Política

Lula e Trump terão reunião para debater facções, Pix e terras raras

06 mai 2026 às 10:16

encontro entre o presidente Luiz Inácio Lula da Silva (PT) e o presidente dos Estados Unidos, Donald Trump, na Casa Branca, deve ocorrer em formato reservado, mas com momentos abertos à imprensa.


Segundo integrantes do governo brasileiro, o Brasil recebeu a sinalização de que algumas partes da agenda no Salão Oval devem ser abertas aos jornalistas para declarações de Trump e também de Lula.


A avaliação no Palácio do Planalto é de que esse momento público pode ser importante para marcar politicamente o encontro e dar o tom das negociações bilaterais. Há, no entanto, um receio sobre os impactos das falas dos chefes de estado.


A tendência é que a reunião siga em boa parte de forma mais restrita entre os integrantes das duas delegações. A visita de Lula, segundo a Casa Branca, será para uma reunião de trabalho, o que diminui a formalidade do encontro, mas amplia a possibilidade de negociações entre os países.

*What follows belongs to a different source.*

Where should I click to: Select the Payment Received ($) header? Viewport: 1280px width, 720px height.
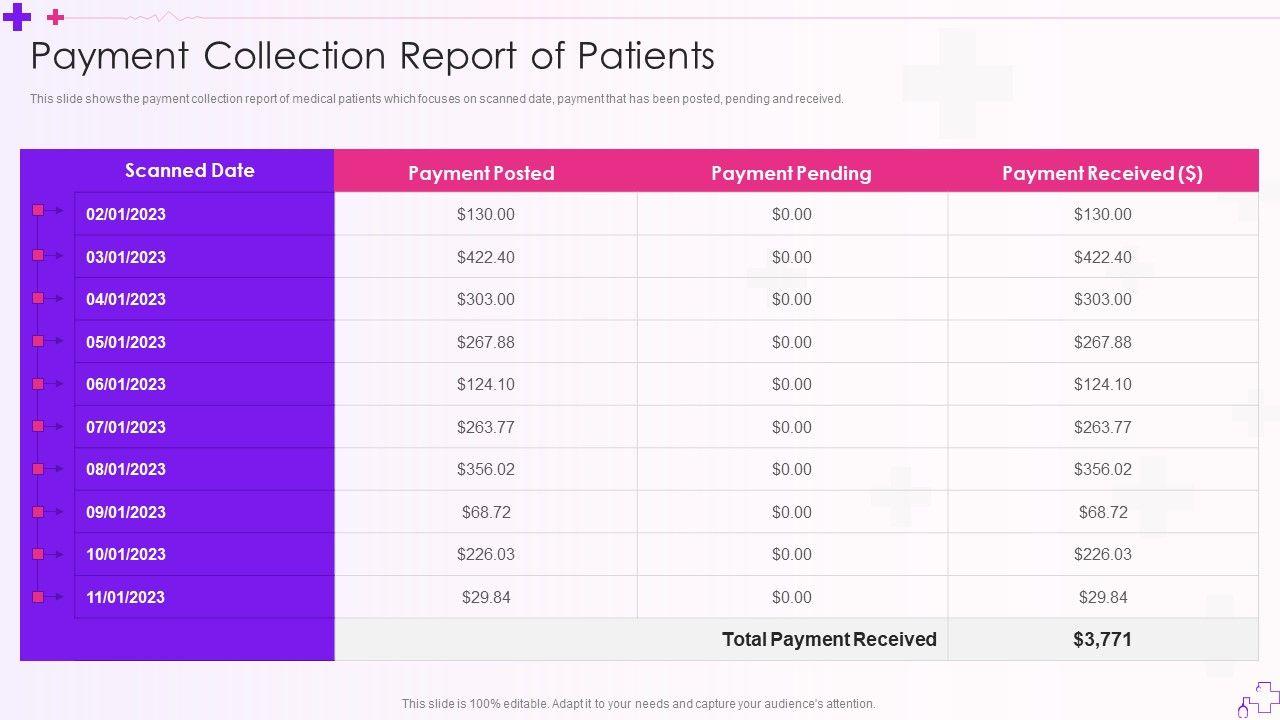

Ao lado de Lula no Salão Oval devem estar o ministro da Fazenda, Dario Durigan, o ministro da Justiça e Segurança Pública, Wellington Lima e Silva, o diretor-geral da Polícia Federal, o ministro das Relações Exteriores, Mauro Vieira, além de um representante da área internacional da Presidência da República. A comitiva ainda deve contar com o ministro de Minas e Energia, Alexandre Silveira, e o ministro do Desenvolvimento, Industria, Comércio e Serviços, Márcio Elias Rosa.


A composição da comitiva foi definida para contemplar os principais assuntos que estarão em debate com os americanos.


Do lado americano, Donald Trump também deve participar acompanhado por um número semelhante de auxiliares. Integrantes do governo brasileiro descrevem a reunião como uma agenda de trabalho, com foco em resultados práticos e possíveis acordos entre os dois países.


Um dos temas prioritários será a segurança pública. Os Estados Unidos têm defendido a possibilidade de classificar facções criminosas brasileiras como organizações terroristas, proposta que enfrenta resistência do governo brasileiro. O Planalto avalia que o enquadramento jurídico não é adequado dentro da legislação brasileira.


Apesar da divergência, o governo Lula pretende avançar na cooperação com os Estados Unidos para combater o tráfico internacional de drogas, o contrabando de armas e a atuação de facções criminosas com impacto nos dois países. A expectativa da comitiva é sair da reunião com algum acordo fechado ou ao menos com negociações avançadas nessa área.


Outro eixo estratégico será o debate sobre minerais críticos e terras raras. O governo brasileiro quer chegar aos Estados Unidos com a regulamentação do setor aprovada pela Câmara dos Deputados. O texto deve ser analisado ainda nesta quarta-feira (6) e é tratado pelo Planalto como um ativo relevante na negociação com Washington.


As relações comerciais entre Brasil e Estados Unidos também estarão na pauta. O governo pretende discutir investimentos e ampliar negócios bilaterais, além de defender o Pix, sistema de pagamentos instantâneos criado pelo Banco Central e alvo de questionamentos de setores americanos que alegam impactos sobre empresas dos Estados Unidos.


Nos bastidores, integrantes do governo afirmam que a expectativa é que Lula volte de Washington com anúncios concretos ou negociações avançadas em temas estratégicos, principalmente segurança pública, minerais críticos e comércio bilateral.